Manuel Domingos Augusto : L’Angola salue vivement la décision du président Joseph Kabila comme une contribution pour l’apaisement de la situation interne. C’est un grand pas, mais ce n’est pas tout pour que le processus électoral puisse aboutir et atteindre les objectifs qui ont été fixés par les Congolais.

Qu’est-ce qui vous inquiète précisément aujourd’hui au sujet du processus électoral en RDC ?

Pour nous, dès que l’accord de la Saint-Sylvestre sera respecté, tout va bien. Il [Kabila] a respecté la Constitution en prenant cette décision. Bien. Il y a d’autres choses qui sont prévues : décrispation, l’inclusivité des élections. Donc d’ici le mois de décembre, il y a plusieurs tâches qui sont prévues dans l’accord. Pour nous, on ne souhaite plus que voir l’accord respecté et que les élections puissent contribuer pour l’accélération du processus de stabilisation en RDC. On n’a pas l’intention de s’immiscer dans les affaires internes de la RDC.

Vous parlez d’« inclusivité » et d’application de l’accord de la Saint-Sylvestre. Cela signifie que vous souhaitez le retour de Moïse Katumbi dans son pays ?

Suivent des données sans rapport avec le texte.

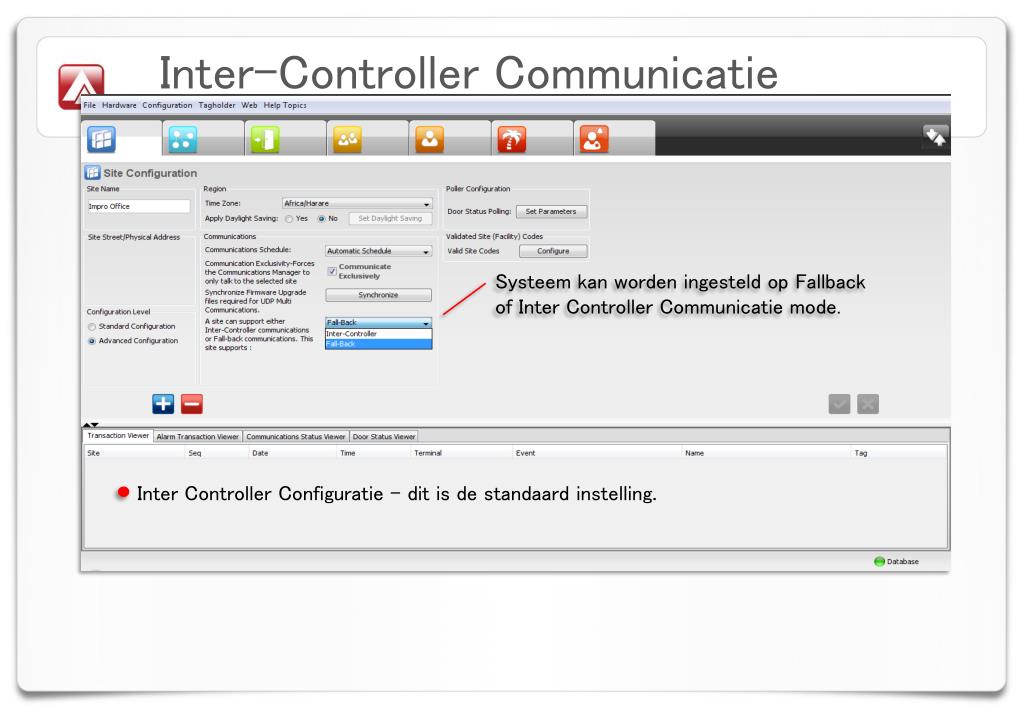Viewport: 1023px width, 708px height.
Task: Remove the site with the red minus icon
Action: point(192,404)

Ce n’est pas à nous en tant qu’Angolais de choisir les acteurs politiques ou les candidats en RDC. Non.

Le retour de Katumbi, c’est ce qui est prévu dans l’accord de la Saint-Silvestre ?

Oui. Mais dans la déclaration de la Saint-Silvestre, il y a au moins plus de 40 tâches qui doivent être accomplies. Il y a aussi l’accès au processus électoral et il y a la loi ou les lois de la RDC. Donc ce n’est pas à nous de faire ce commentaire. Bien sûr qu’on préférerait qu’il n’y ait aucun prétexte qui porte préjudice au processus ou qui porte atteinte à sa crédibilité. C’est aux autorités, pas seulement du gouvernement mais aussi les autorités électorales, d’assurer que le processus sera libre et transparent, et inclusif, je le répète.

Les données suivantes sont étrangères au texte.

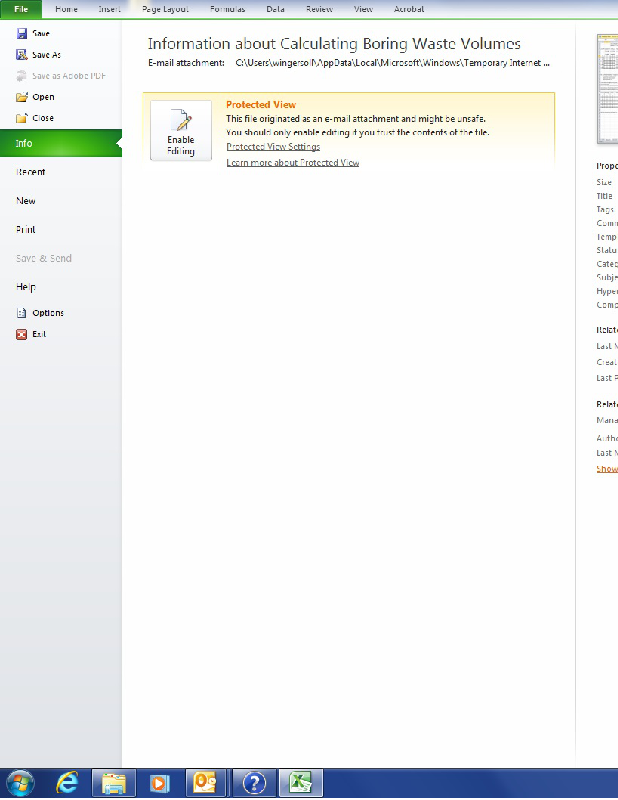Switch to Outlook in the taskbar
The image size is (618, 800).
coord(206,783)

Dans votre analyse, le risque d’une élection non-inclusive, c’est celui de la déstabilisation, c’est celui de la violence ?

Le manque d’inclusivité, c’est toujours mauvais. Ce qu’on peut dire, c’est qu’on espère que les autorités congolaises et les acteurs politiques de la RDC vont tout faire pour éviter des sources de perturbations d’un processus normal.

Le président Joseph Kabila était annoncé à ce sommet. Finalement il a été représenté par son ministre des Affaires étrangères, Leonard She Okitundu. Est-ce que vous ne regrettez pas cette absence ?

On aurait préféré que le président Kabila soit là. Quand il est venu à Luanda, lui aussi nous avait dit déjà cette fois-là qu’il allait tout faire pour venir. Et c’est seulement hier qu’on a appris qu’en raison de son agenda, il ne pourrait pas venir. Mais il s’est fait représenter au niveau adéquat. Il y a d’autres chefs d’Etat aussi qui n’ont pas pu venir.

Le président rwandais Paul Kagame, le président ougandais Yoweri Kaguta Museveni.

Donc ce n’est pas à nous de regretter ou pas.

Le Soudan du Sud était également à l’ordre du jour de cette rencontre. Que faut-il, selon vous, pour que cette fois l’accord de partage des pouvoirs entre Salva Kiir et Riek Machar soit durablement appliqué ?

La volonté politique, c’est la première chose. Ils réaffirment qu’ils ont la volonté politique. Bien, mais ils l’ont fait déjà avant. On espère cette fois-ci qu’il y aura peut-être quelque chose de durable parce que c’est incompréhensible ce qui se passe au Sud-Soudan, un jeune pays. Le fait que l’accord a été signé à Khartoum, c’est aussi symbolique. Peut-être c’est une donnée qui va contribuer à la pérennité de l’accord parce qu’on ne peut pas imaginer tout le mouvement qui se passe au Sud-Soudan sans regarder au Soudan. Pour des raisons logiques, il y a une connexion, une interconnexion entre le processus politique qui se déroule dans les deux pays.

Vous voulez dire qu’ils ont leur rôle évidemment à jouer dans le succès ou l’échec de ce processus ?

J’allais dire « un grand rôle ». Les moyens financiers, par exemple les revenus du pétrole, ils sont produits au Sud-Soudan mais ils sont commercialisés à travers le Soudan. Donc, ils sont interconnectés. Et le fait que l’accord a été signé, ma petite expérience me dit que peut-être cela peut devenir un élément rassurant.